═════ DATA UNDER STUDY

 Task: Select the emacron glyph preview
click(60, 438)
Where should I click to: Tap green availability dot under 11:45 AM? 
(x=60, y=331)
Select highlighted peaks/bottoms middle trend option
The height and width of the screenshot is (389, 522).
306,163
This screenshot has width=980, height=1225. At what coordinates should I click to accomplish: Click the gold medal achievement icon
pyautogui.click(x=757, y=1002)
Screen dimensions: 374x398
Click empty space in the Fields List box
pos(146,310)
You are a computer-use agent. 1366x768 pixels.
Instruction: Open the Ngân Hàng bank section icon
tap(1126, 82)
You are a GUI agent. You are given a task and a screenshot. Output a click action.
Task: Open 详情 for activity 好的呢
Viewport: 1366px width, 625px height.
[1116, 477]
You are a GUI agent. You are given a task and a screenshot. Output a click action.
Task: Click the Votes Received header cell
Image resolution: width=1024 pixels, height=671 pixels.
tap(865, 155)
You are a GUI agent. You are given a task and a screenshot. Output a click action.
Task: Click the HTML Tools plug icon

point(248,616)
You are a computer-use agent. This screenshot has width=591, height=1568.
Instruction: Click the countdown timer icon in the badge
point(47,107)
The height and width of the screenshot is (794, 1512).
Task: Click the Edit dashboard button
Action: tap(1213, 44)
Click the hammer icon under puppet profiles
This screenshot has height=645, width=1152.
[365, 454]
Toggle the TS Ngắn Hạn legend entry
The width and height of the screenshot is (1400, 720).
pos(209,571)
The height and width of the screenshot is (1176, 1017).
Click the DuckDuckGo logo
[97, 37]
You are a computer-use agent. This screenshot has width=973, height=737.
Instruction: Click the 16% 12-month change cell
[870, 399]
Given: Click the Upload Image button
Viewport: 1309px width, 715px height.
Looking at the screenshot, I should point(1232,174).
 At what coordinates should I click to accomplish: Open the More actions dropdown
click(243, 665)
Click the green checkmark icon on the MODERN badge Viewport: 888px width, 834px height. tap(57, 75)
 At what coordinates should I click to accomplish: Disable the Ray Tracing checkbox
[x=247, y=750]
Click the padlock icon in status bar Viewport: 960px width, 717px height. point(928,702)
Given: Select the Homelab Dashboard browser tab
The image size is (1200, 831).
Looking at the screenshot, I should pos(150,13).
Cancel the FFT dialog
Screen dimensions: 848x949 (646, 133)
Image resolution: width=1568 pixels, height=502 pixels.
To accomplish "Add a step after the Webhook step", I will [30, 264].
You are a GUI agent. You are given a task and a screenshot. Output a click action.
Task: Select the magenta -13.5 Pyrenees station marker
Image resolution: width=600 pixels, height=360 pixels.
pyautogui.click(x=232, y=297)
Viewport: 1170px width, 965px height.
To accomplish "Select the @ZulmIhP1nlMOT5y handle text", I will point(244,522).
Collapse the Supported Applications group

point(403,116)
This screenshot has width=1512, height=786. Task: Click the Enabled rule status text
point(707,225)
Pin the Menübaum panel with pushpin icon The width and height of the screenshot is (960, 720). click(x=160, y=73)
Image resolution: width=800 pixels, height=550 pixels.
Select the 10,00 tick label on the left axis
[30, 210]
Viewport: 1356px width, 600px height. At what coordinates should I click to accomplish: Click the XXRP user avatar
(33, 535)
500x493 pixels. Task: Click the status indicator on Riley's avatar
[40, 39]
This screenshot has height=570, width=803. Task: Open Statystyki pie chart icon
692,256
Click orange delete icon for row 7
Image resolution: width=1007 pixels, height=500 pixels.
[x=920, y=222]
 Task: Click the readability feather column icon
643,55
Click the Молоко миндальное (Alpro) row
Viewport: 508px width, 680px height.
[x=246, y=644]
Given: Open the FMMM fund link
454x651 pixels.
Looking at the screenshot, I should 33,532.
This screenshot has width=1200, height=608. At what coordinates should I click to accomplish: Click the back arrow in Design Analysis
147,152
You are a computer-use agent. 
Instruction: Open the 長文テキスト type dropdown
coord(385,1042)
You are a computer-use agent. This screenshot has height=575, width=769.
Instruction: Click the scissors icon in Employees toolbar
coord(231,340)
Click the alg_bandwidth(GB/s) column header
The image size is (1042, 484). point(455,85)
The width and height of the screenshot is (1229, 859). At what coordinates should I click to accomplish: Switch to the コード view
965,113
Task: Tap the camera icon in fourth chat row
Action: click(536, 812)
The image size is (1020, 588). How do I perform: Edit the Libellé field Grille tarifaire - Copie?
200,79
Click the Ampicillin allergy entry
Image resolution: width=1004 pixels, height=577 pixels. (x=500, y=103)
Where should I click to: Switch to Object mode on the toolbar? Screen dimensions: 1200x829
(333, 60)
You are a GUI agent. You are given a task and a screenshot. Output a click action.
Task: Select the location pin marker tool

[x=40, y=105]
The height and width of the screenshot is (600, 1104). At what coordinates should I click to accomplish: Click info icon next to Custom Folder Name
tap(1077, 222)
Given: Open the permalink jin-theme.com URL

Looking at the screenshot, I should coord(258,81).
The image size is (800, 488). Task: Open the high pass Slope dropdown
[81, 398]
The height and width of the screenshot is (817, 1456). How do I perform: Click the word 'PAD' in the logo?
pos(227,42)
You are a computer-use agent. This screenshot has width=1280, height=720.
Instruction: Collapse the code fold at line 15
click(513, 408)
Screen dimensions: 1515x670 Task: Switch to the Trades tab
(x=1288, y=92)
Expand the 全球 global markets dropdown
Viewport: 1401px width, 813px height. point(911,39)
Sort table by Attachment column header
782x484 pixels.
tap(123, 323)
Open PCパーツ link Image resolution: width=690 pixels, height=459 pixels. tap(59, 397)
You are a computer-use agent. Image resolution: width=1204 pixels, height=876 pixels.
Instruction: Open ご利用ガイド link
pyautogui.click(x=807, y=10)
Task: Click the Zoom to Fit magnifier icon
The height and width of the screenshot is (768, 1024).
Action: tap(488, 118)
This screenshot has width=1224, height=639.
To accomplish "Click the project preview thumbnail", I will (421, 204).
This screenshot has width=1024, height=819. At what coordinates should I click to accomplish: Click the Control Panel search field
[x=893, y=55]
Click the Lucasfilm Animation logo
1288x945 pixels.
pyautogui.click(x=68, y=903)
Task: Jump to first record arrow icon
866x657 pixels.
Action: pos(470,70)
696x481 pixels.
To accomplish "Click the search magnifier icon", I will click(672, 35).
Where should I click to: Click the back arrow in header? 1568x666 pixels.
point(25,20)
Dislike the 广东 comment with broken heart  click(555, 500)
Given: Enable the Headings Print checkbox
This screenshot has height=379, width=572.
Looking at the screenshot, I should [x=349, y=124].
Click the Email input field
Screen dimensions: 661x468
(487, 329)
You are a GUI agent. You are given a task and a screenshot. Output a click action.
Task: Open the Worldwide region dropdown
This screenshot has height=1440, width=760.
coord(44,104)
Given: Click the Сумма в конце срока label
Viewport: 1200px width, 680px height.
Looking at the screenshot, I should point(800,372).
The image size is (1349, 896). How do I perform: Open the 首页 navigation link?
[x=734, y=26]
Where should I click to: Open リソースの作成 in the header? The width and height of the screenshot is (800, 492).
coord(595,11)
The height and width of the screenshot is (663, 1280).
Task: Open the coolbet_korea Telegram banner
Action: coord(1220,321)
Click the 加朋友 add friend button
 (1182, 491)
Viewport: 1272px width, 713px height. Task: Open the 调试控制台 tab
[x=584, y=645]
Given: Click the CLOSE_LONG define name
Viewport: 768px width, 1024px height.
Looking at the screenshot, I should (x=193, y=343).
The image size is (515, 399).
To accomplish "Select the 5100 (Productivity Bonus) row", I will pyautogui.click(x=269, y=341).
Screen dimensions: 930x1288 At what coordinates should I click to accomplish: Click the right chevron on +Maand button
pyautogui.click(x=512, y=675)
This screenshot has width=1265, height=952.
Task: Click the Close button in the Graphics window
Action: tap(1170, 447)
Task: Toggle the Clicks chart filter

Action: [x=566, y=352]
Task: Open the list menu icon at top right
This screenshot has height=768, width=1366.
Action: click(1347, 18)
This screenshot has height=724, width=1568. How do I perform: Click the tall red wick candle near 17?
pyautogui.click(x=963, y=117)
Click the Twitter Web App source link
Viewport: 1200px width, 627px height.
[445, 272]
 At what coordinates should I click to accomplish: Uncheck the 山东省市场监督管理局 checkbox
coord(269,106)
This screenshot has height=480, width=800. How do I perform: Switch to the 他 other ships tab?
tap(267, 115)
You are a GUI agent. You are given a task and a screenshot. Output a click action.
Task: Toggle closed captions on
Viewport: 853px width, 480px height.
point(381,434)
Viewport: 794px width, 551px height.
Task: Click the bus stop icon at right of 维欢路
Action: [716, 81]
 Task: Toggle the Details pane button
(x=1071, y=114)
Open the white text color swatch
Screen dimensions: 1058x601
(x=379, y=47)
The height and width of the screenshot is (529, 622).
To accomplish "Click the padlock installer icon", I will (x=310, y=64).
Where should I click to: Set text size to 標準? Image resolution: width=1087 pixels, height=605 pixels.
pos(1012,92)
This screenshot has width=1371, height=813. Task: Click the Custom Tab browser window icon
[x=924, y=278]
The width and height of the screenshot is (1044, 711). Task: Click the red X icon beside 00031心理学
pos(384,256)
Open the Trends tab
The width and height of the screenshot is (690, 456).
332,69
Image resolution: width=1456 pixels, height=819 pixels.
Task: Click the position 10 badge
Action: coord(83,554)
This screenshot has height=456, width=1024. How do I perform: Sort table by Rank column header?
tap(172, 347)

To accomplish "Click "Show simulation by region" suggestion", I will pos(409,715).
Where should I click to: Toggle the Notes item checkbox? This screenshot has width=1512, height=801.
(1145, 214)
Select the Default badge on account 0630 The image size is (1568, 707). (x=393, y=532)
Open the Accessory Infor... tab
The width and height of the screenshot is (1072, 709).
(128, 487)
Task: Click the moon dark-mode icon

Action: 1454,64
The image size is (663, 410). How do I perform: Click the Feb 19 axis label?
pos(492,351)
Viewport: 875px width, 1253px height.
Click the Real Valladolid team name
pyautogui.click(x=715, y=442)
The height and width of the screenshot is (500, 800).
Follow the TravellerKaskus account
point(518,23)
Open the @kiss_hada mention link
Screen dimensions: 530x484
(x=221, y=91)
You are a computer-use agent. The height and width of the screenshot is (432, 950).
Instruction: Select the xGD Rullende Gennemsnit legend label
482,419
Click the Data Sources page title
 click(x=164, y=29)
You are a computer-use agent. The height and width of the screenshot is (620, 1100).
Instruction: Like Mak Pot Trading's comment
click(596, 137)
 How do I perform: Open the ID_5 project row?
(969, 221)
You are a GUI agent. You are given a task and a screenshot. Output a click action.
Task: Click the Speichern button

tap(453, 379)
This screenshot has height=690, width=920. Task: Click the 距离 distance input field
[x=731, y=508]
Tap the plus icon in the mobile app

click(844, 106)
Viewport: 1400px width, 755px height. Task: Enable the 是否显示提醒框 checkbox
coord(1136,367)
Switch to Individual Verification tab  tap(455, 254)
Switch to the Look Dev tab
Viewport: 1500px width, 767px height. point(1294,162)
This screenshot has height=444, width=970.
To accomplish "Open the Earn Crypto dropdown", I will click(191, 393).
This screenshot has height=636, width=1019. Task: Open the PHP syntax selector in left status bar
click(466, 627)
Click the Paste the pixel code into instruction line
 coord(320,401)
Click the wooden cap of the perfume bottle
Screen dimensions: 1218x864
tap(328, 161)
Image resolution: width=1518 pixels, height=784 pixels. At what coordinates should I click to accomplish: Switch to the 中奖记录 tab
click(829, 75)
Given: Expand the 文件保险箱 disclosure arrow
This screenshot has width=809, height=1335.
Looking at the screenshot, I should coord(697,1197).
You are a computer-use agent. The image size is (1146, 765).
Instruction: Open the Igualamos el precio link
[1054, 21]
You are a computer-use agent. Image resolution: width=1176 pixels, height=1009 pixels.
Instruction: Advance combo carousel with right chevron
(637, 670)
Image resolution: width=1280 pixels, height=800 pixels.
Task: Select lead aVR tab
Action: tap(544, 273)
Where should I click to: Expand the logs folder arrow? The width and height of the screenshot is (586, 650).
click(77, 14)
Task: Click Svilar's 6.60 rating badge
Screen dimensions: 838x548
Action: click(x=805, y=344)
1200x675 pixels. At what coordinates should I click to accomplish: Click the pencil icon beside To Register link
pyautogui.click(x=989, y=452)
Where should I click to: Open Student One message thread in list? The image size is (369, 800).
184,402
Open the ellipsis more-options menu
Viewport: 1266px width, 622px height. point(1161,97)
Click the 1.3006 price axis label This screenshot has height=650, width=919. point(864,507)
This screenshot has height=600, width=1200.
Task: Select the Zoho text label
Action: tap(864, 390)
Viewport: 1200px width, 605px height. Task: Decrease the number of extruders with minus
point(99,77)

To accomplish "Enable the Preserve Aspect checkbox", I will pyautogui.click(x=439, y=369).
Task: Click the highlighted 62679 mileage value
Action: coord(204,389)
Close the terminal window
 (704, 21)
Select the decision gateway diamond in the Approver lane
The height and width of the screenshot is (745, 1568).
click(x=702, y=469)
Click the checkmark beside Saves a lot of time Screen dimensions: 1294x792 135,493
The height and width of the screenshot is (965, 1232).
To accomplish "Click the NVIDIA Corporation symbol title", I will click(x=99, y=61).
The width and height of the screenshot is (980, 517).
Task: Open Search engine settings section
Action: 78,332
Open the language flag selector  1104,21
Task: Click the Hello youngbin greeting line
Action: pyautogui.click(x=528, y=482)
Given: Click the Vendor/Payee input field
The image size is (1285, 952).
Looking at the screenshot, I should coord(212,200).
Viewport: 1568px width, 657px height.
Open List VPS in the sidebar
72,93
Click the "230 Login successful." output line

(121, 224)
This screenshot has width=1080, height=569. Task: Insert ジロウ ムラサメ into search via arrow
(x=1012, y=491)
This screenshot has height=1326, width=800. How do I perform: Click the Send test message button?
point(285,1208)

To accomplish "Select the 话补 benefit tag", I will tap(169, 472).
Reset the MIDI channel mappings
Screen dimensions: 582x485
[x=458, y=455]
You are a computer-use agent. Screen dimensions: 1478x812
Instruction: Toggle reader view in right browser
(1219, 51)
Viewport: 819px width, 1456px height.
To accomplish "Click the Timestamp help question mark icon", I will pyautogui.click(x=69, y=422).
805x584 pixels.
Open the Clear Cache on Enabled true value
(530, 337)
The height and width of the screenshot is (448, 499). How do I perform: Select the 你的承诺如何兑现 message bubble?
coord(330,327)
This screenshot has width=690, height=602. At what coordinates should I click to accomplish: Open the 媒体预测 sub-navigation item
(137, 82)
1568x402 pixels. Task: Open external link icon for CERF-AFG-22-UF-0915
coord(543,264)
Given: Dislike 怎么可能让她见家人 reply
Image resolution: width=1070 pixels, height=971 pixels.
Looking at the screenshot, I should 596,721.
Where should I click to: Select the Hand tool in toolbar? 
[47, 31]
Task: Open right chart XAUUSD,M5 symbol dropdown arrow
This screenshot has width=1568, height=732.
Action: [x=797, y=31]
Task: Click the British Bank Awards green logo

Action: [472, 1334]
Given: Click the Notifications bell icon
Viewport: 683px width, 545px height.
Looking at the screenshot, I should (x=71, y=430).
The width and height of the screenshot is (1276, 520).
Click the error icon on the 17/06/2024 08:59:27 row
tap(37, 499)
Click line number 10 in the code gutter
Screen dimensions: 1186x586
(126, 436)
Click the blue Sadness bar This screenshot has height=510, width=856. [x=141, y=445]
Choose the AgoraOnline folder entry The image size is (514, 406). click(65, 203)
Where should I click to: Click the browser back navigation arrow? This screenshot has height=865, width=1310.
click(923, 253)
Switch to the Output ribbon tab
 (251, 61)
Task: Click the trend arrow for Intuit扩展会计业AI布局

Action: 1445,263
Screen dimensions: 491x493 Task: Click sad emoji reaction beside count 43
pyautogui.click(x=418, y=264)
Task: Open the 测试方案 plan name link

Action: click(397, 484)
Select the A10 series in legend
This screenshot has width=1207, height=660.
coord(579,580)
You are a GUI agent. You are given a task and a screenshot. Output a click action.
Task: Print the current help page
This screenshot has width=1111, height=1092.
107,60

══════════

= WHAT IS EXPECTED =
When the entries above show the word "magnifier" in a line, copy that line out.

= RESPONSE AREA =
Task: Click the Zoom to Fit magnifier icon
To accomplish "Click the search magnifier icon", I will click(672, 35).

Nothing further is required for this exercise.